The William Blake Archive is pleased to announce the publication of electronic editions of the Linnell set of Blake's water color illustrations to The Book of Job and the sketchbook containing Blake's reduced drawings preparatory for the Job engravings. The sketchbook is reproduced complete and in color for the first time. These two important sets of Job illustrations join the Butts set of water colors and the engravings, both previously published in the Archive. Thus, the Archive now includes all four series of Job illustrations. The engravings are fully searchable. The Linnell set of water colors and the sketchbook are presented in our Preview mode, one that provides all the features of the Archive except Image Search and Inote (our image annotation program).

Blake's pictorial engagements with The Book of Job extended over many decades. His first efforts were a small group of wash drawings of the mid-1780s showing Job in his misery with his wife and three friends. Another version of this subject appears among the emblem series that Blake sketched in his Notebook, but the composition appearing in the wash drawings culminated in the large intaglio etching/engraving, "Job," which Blake listed in his advertisement To the Public of 10 October 1793. This print may have stimulated Blake's chief patron, Thomas Butts, to commission a tempera painting, Job and His Daughters, c. 1799-1800 and, about six years later, a series of nineteen water colors illustrating the story of Job (the so-called "Butts set"). In 1821, Blake and his new patron John Linnell borrowed the water colors from Butts. Linnell traced the series and Blake colored them (the so-called "Linnell set"). Blake also added two more compositions to this later group and added versions of these same compositions to the earlier group, so that both sets now have twenty-one designs. The Linnell set led directly to his commission for the engravings. These began as a series of reduced sketches executed in 1823; the engravings themselves, with a title page added, were not finished and published until 1826.

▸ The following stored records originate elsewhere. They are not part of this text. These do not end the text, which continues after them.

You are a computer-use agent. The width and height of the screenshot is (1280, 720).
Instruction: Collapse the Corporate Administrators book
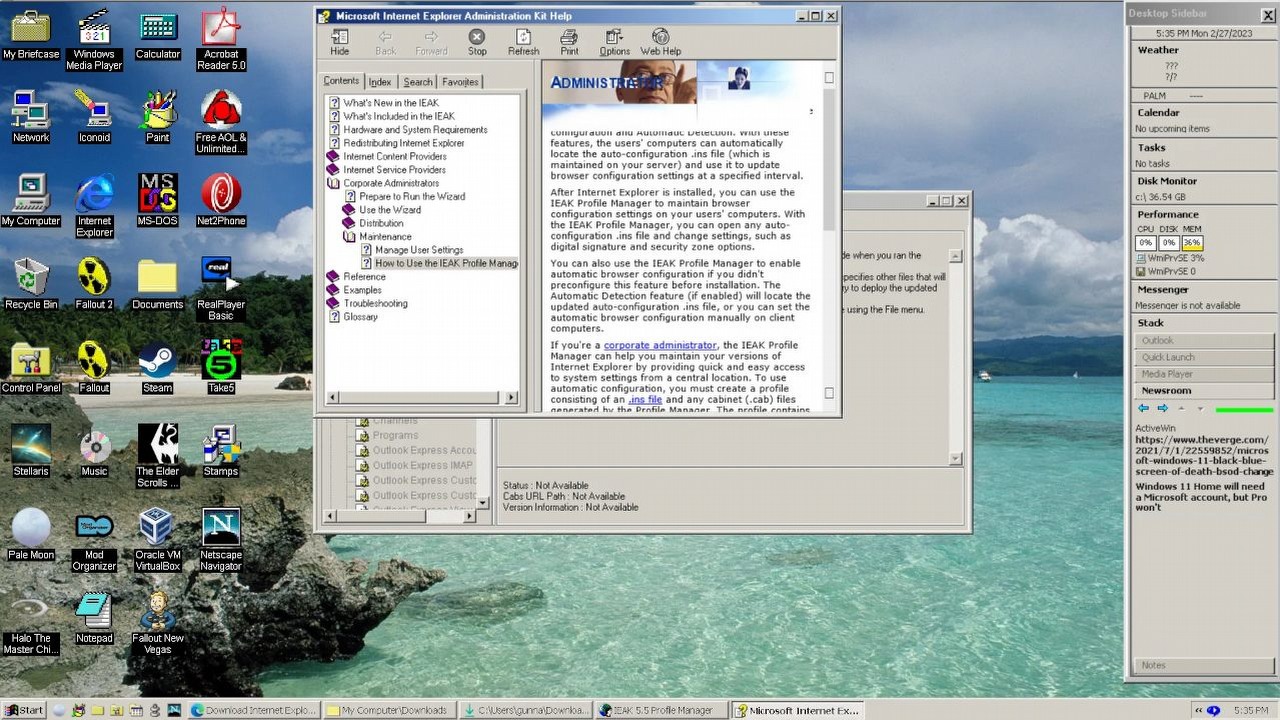(x=334, y=183)
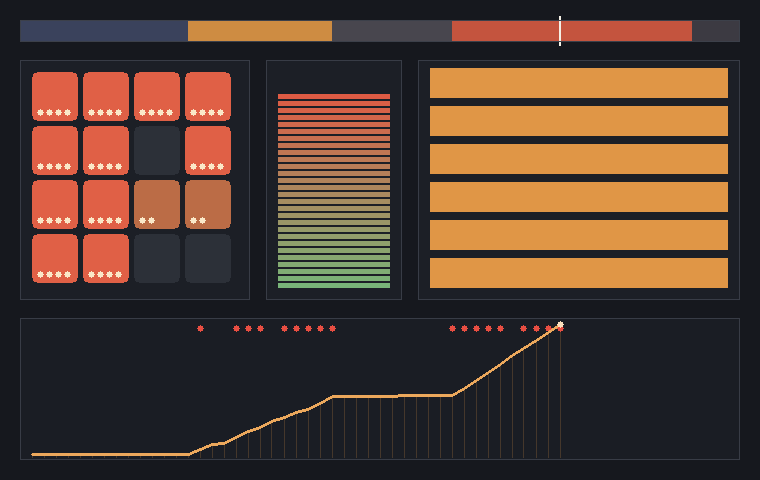Click the top-right red pad in the grid
Screen dimensions: 760x480
pyautogui.click(x=208, y=96)
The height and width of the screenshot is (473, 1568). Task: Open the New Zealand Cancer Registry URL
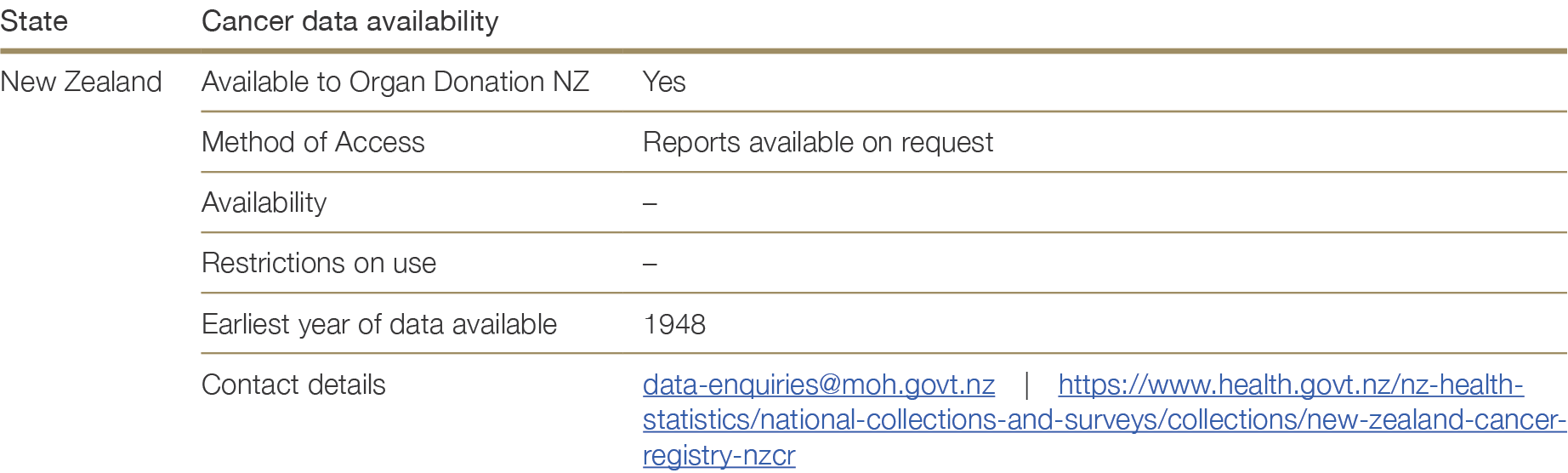click(1290, 385)
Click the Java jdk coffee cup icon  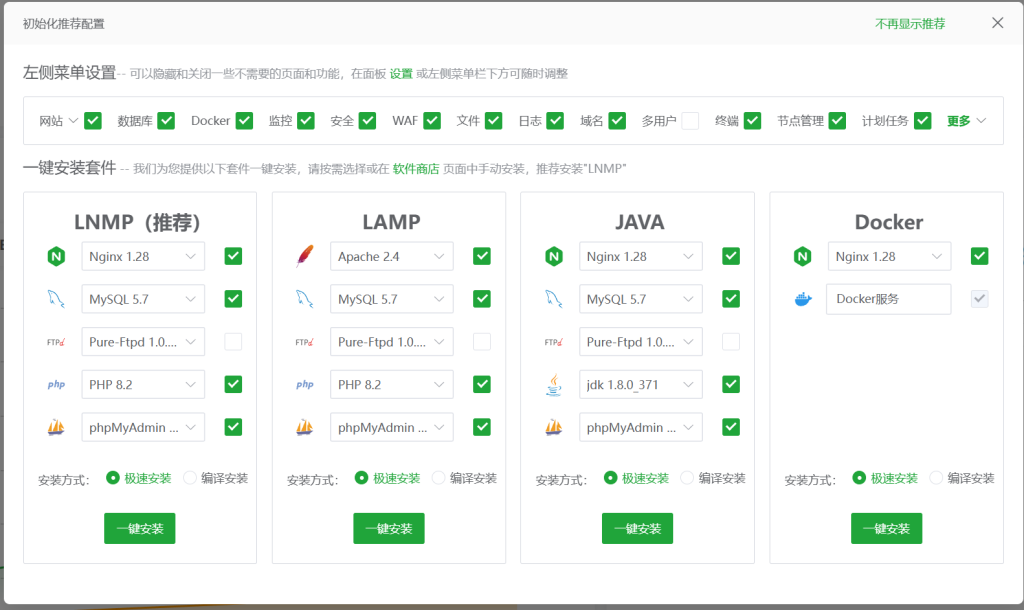click(x=553, y=385)
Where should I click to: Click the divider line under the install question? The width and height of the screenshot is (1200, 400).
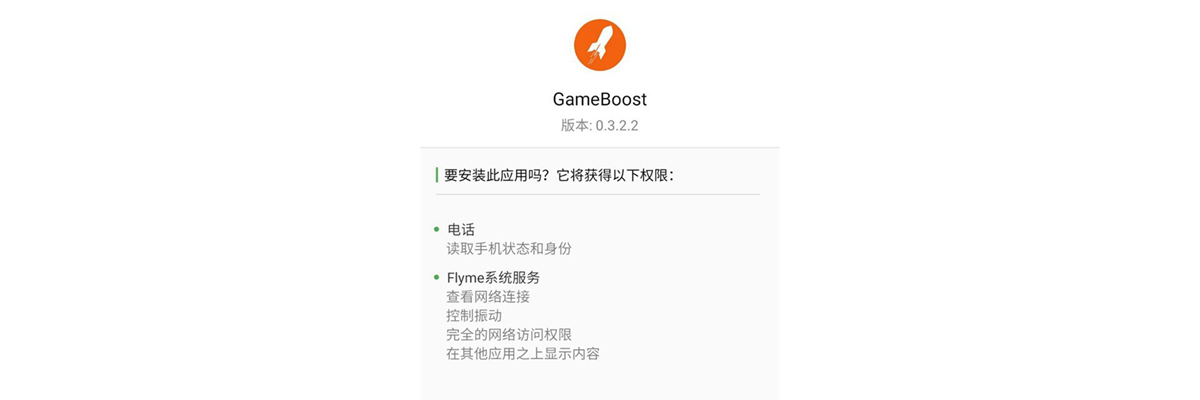598,194
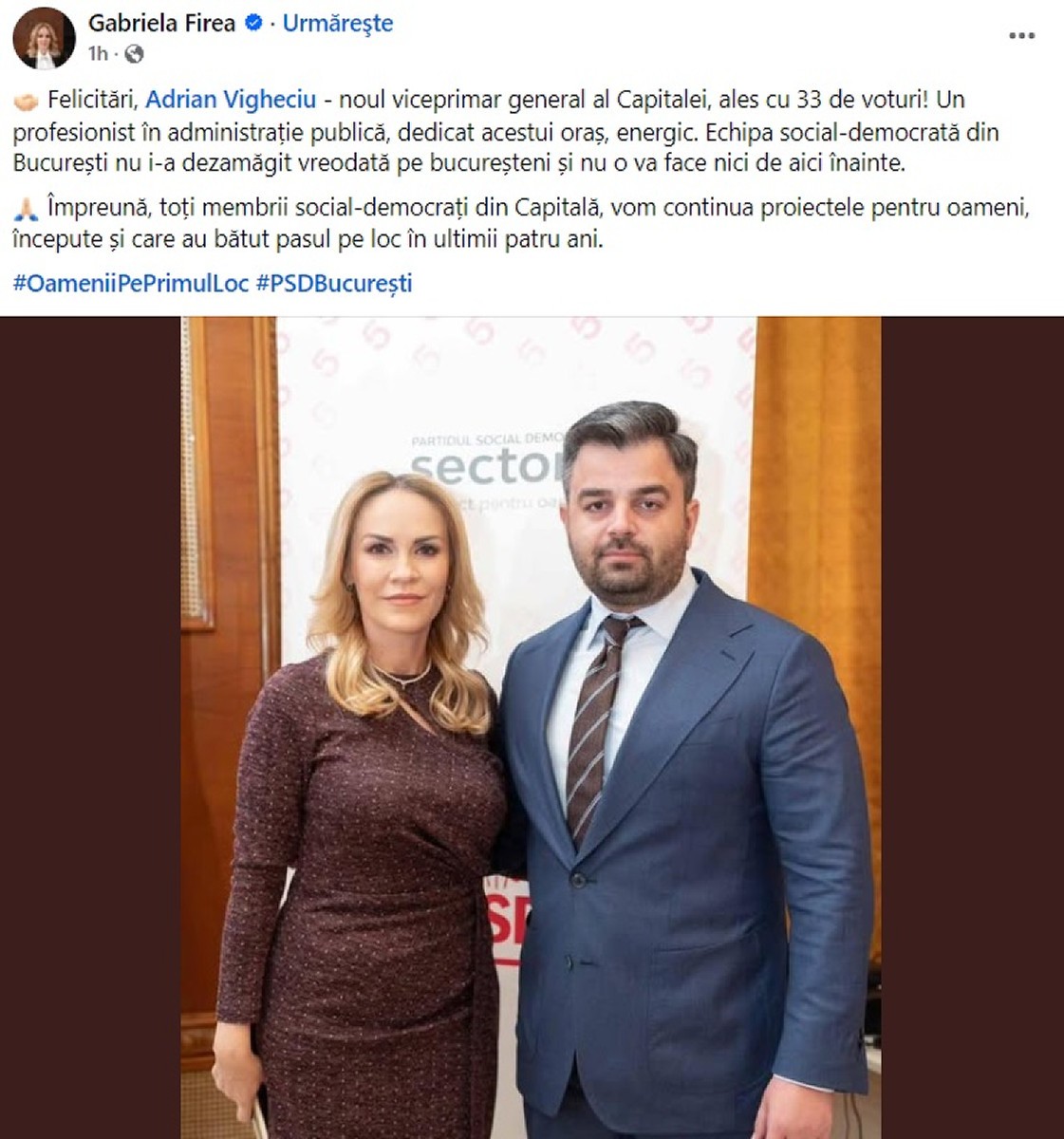Open the #PSDBucurești hashtag
The width and height of the screenshot is (1064, 1139).
coord(334,283)

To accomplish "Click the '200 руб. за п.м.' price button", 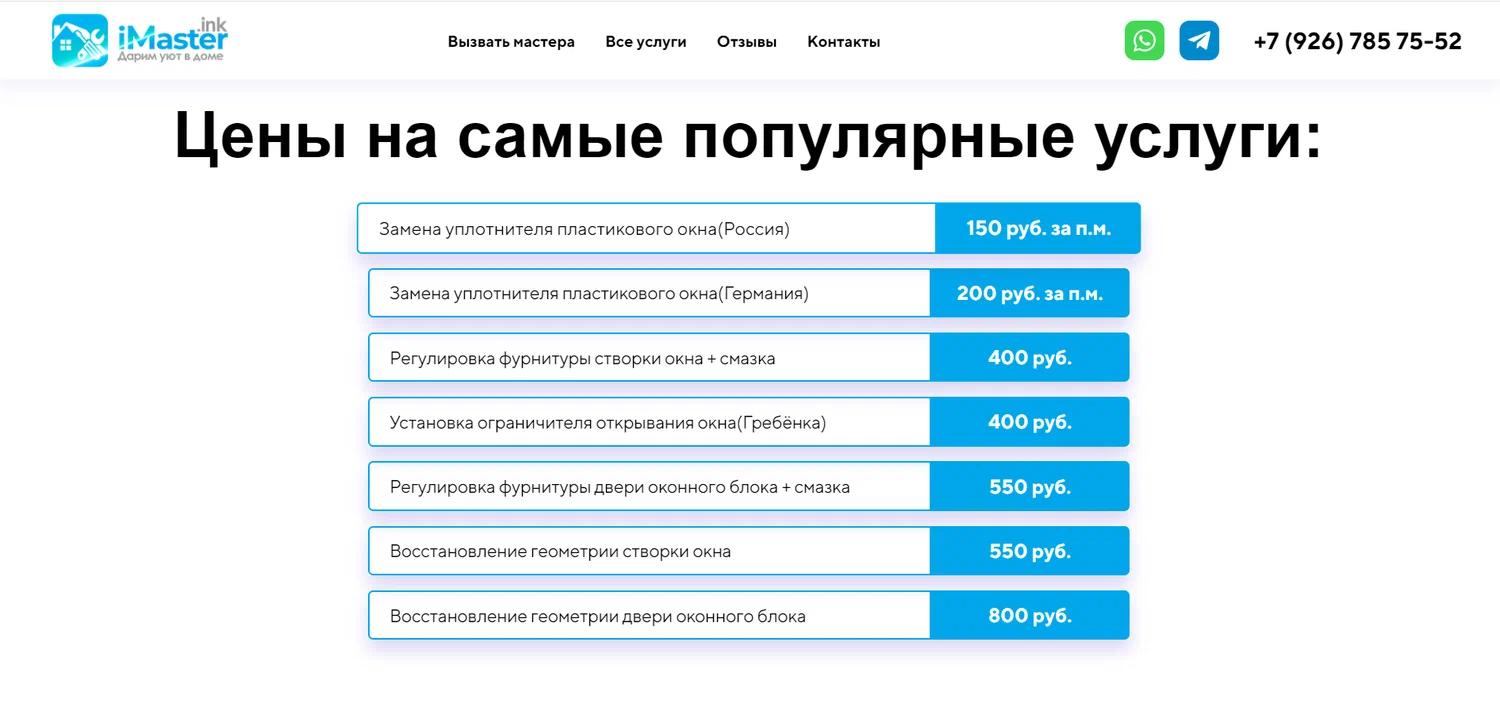I will (x=1030, y=292).

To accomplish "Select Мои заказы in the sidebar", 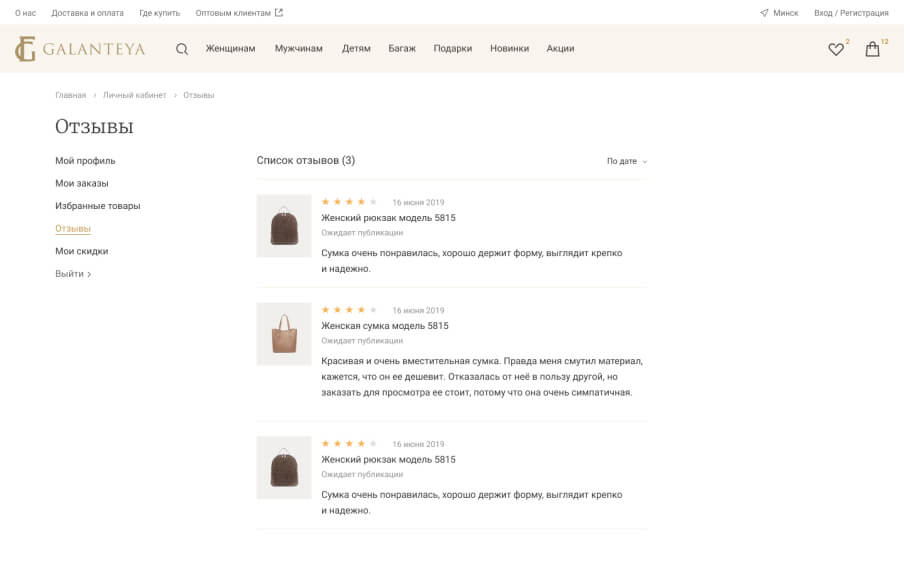I will 82,183.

As always, the William Blake Archive is a free site, imposing no access restrictions and charging no subscription fees. The site is made possible through the continuing support of the Library of Congress, the Institute for Advanced Technology in the Humanities at the University of Virginia, the University of North Carolina at Chapel Hill, and by the cooperation of the international array of libraries and museums that have generously given us permission to reproduce works from their collections in the Archive.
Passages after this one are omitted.